Matrix Phylogeny: Compact Spectral Fingerprints for Trap-Robust Preconditioner Selection
Jinwoo Baek
TL;DR
Matrix Phylogeny presents CSF/ASF, compact, eigendecomposition-free fingerprints built from damped Chebyshev moments and Hutchinson trace estimates, made invariant by affine spectral normalization to $[-1,1]$. CSF fixes a small dimension ($K\in\{3,5\}$), while ASF adaptively selects $K$ using energy-tail and Hankel-low-rank tests, enabling accurate clustering across matrix families with minimal features ($K\le 10$ in practice). Experiments show perfect clustering (ARI $=1.0$) on synthetic and real suites, robust performance on large Sparse inputs, and near-oracle preconditioner-selection in adversarial settings via a probe-and-switch policy. The work offers a scalable, structure-aware retrieval/recommendation pipeline for large matrix repositories, with practical defaults (CSF$K{=}5$) and adaptive alternatives when domain adaptivity is needed. Overall, the approach achieves invariant, noise-stable fingerprints that capture essential spectral structure without full eigen-decompositions, enabling fast, robust matrix phylogeny and automated solver choices.
Abstract
Matrix Phylogeny introduces compact spectral fingerprints (CSF/ASF) that characterize matrices at the family level. These fingerprints are low-dimensional, eigendecomposition-free descriptors built from Chebyshev trace moments estimated by Hutchinson sketches. A simple affine rescaling to [-1,1] makes them permutation/similarity invariant and robust to global scaling.

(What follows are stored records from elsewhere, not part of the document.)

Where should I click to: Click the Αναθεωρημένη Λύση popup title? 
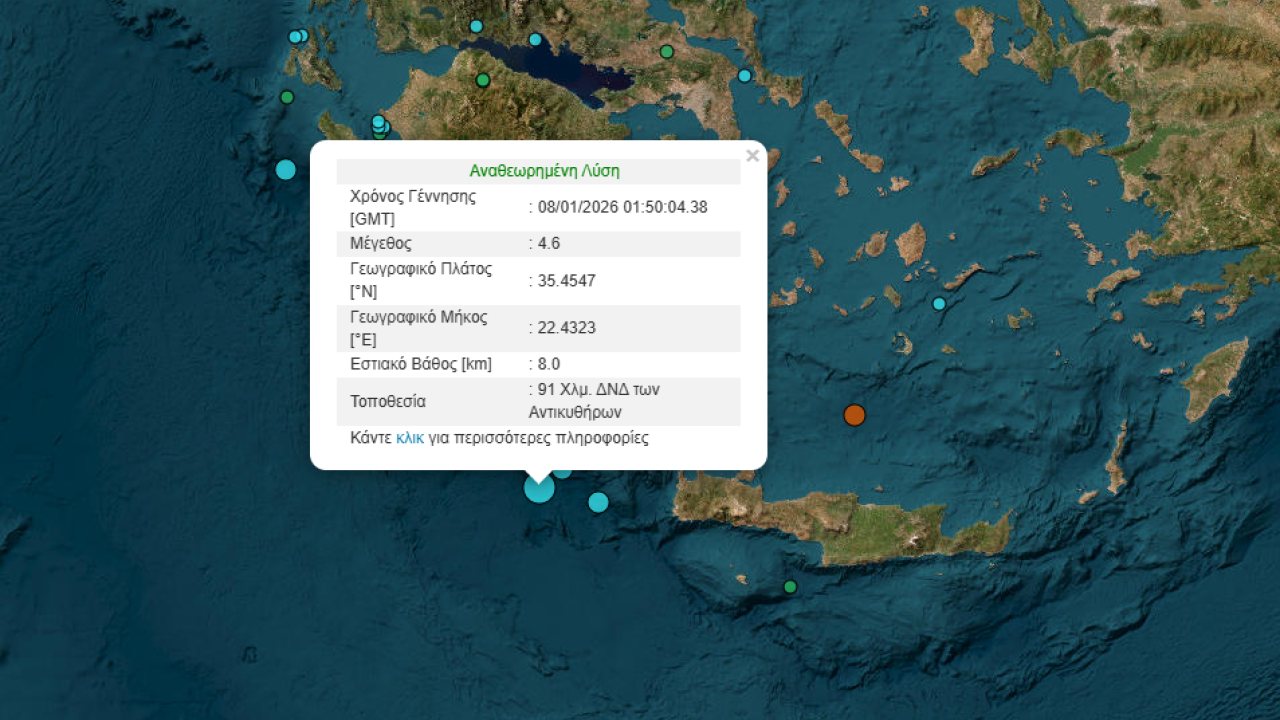point(545,171)
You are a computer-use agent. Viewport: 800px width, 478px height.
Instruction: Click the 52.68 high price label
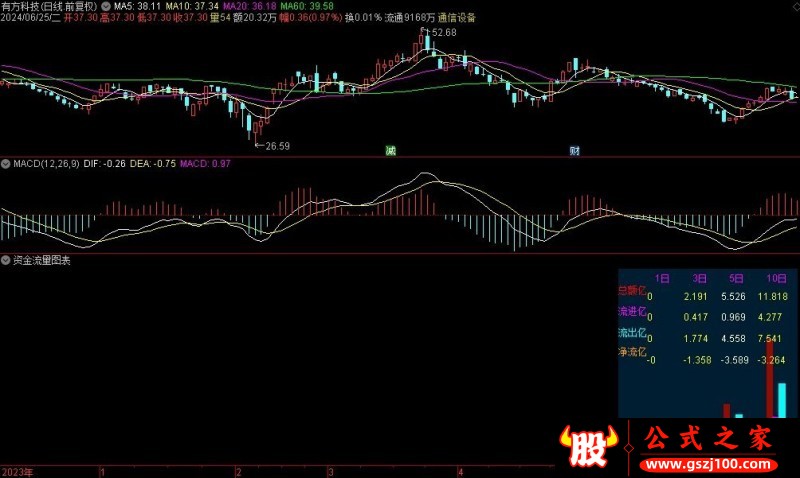[443, 33]
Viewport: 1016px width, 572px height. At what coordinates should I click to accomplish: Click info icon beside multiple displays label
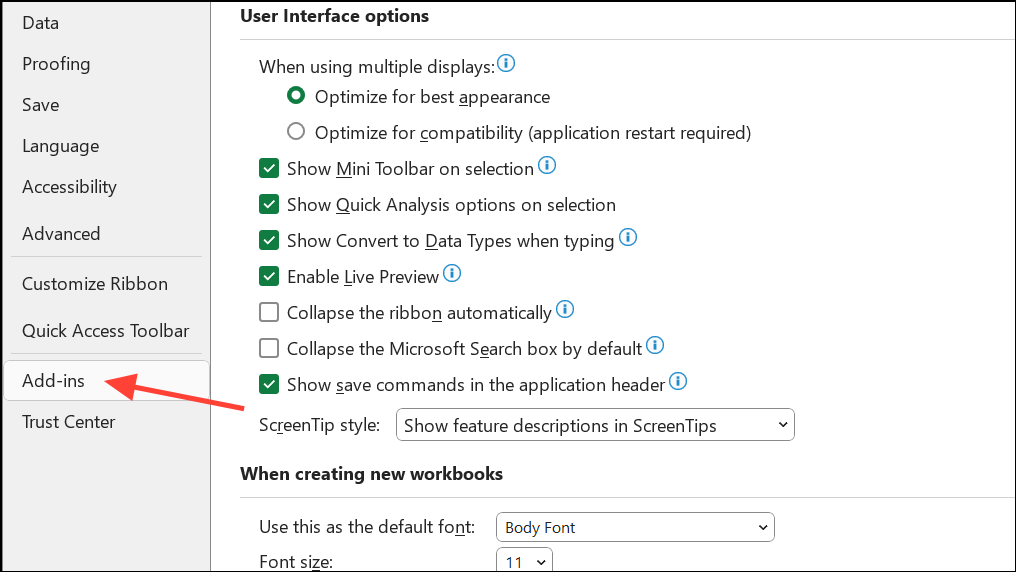coord(506,64)
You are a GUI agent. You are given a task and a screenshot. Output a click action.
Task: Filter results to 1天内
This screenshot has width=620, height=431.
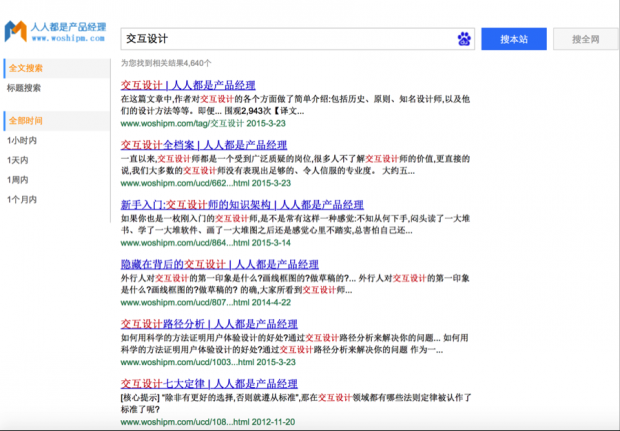click(18, 160)
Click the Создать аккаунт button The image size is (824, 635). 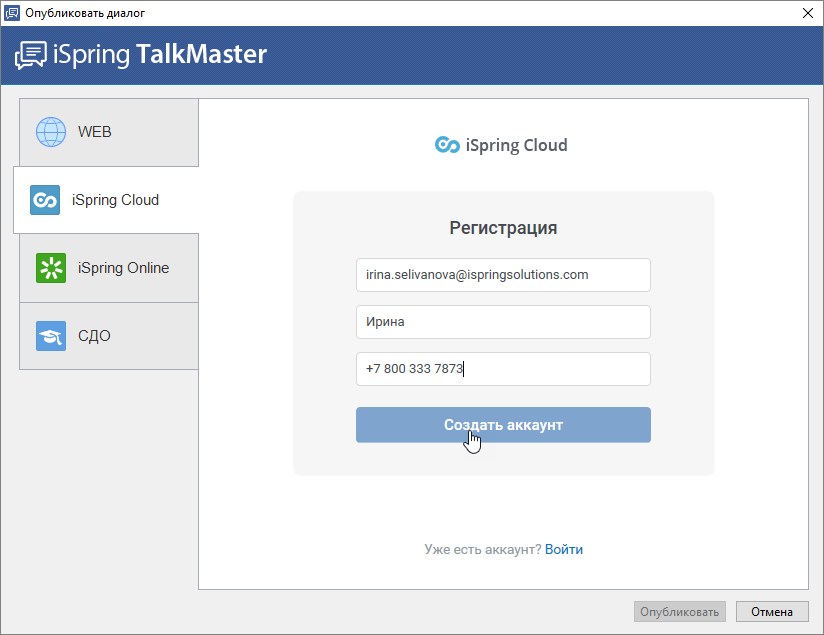click(503, 425)
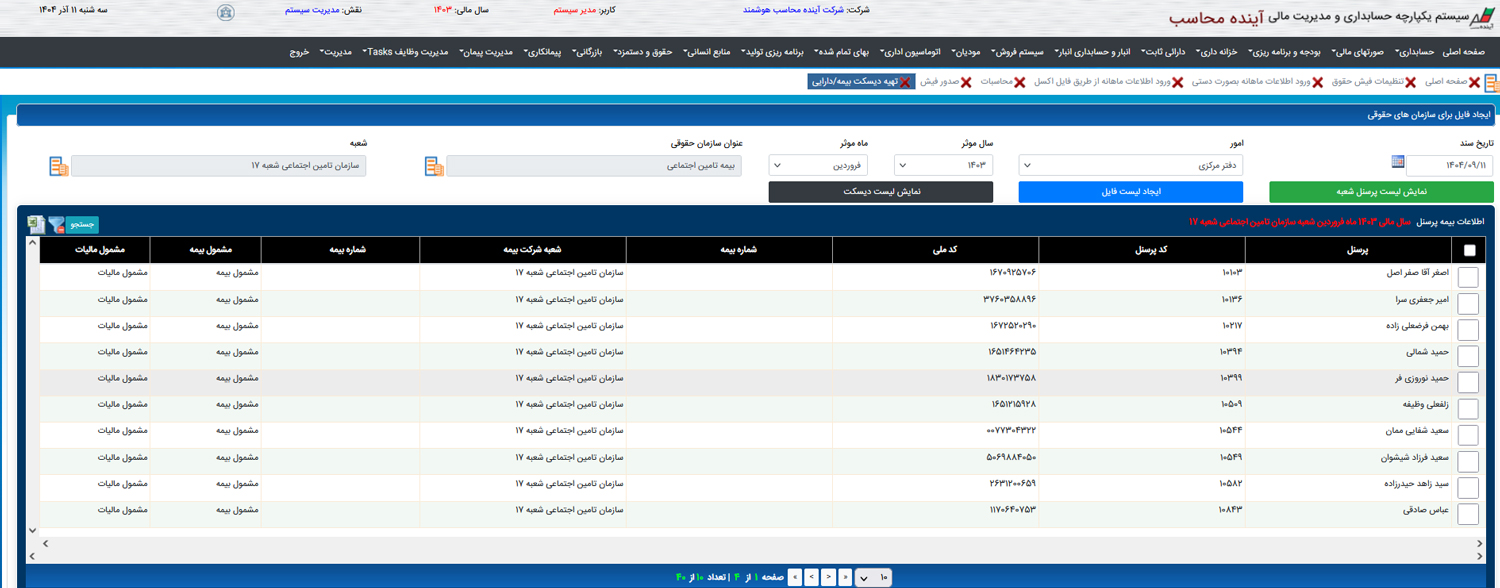The width and height of the screenshot is (1500, 588).
Task: Click the blue ایجاد لیست فایل button
Action: click(x=1130, y=192)
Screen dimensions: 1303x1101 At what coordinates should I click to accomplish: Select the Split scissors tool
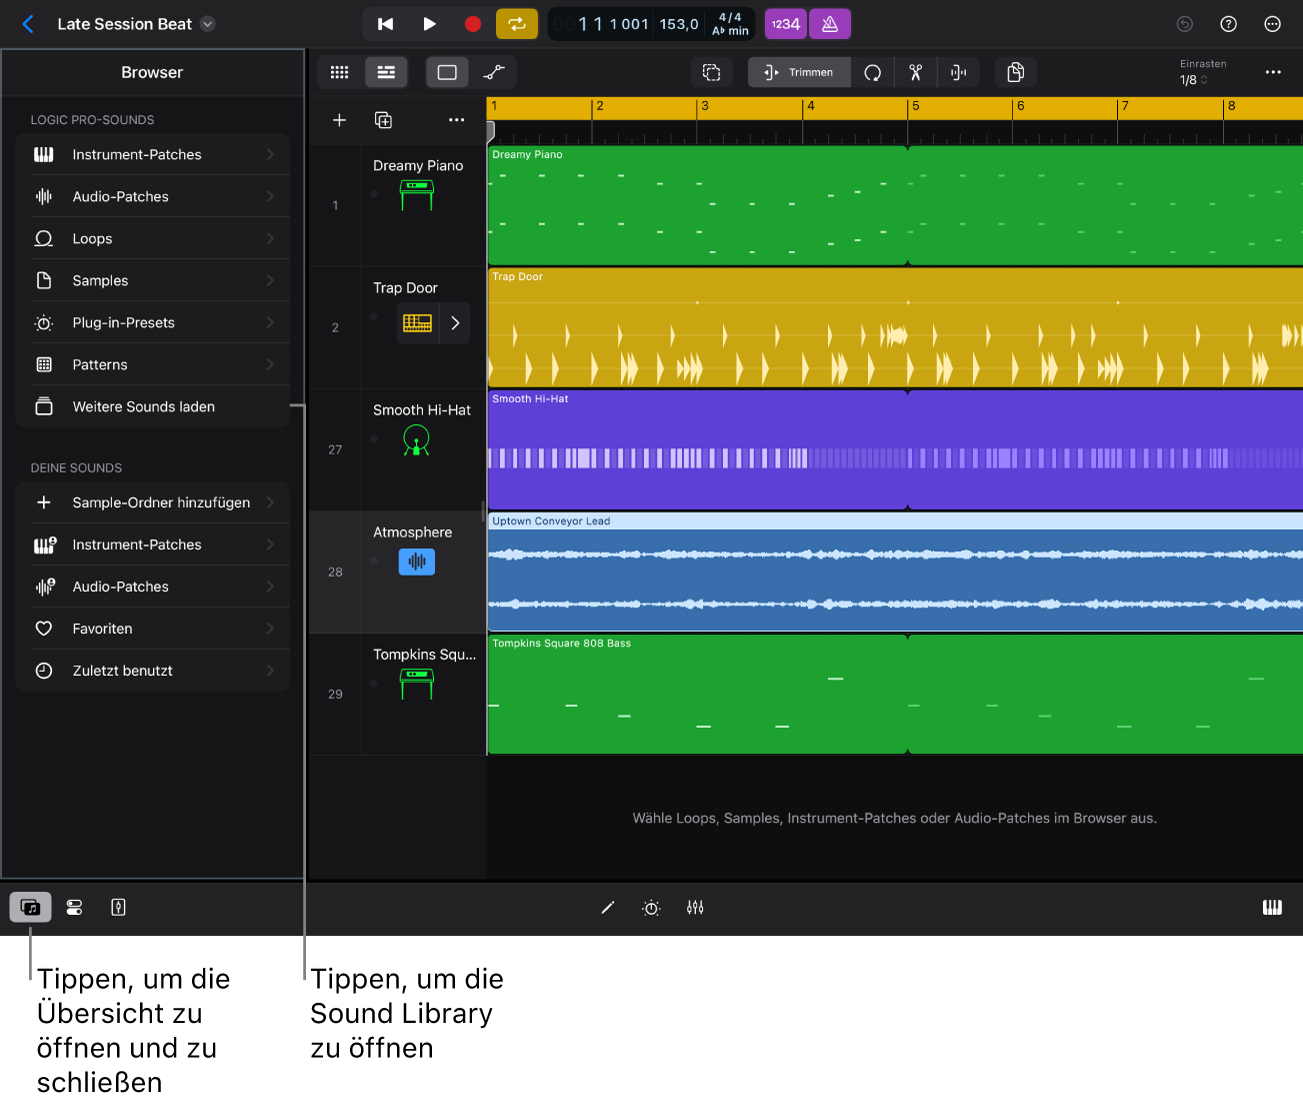pyautogui.click(x=915, y=72)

Across synthetic and real tests, we observe phylogenetic compactness: only a few moments are needed. CSF with K=3-5 already yields perfect clustering (ARI=1.0; silhouettes ~0.89) on four synthetic families and a five-family set including BA vs ER, while ASF adapts the dimension on demand (median K*~9). On a SuiteSparse mini-benchmark (Hutchinson p~100), both CSF-H and ASF-H reach ARI=1.0. Against strong alternatives (eigenvalue histograms + Wasserstein, heat-kernel traces, WL-subtree), CSF-K=5 matches or exceeds accuracy while avoiding eigendecompositions and using far fewer features (K<=10 vs 64/9153). The descriptors are stable to noise (log-log slope ~1.03, R^2~0.993) and support a practical trap->recommend pipeline for automated preconditioner selection. In an adversarial E6+ setting with a probe-and-switch mechanism, our physics-guided recommender attains near-oracle iteration counts (p90 regret=0), whereas a Frobenius 1-NN baseline exhibits large spikes (p90~34-60). CSF/ASF deliver compact (K<=10), fast, invariant fingerprints that enable scalable, structure-aware search and recommendation over large matrix repositories. We recommend CSF with K=5 by default, and ASF when domain-specific adaptivity is desired.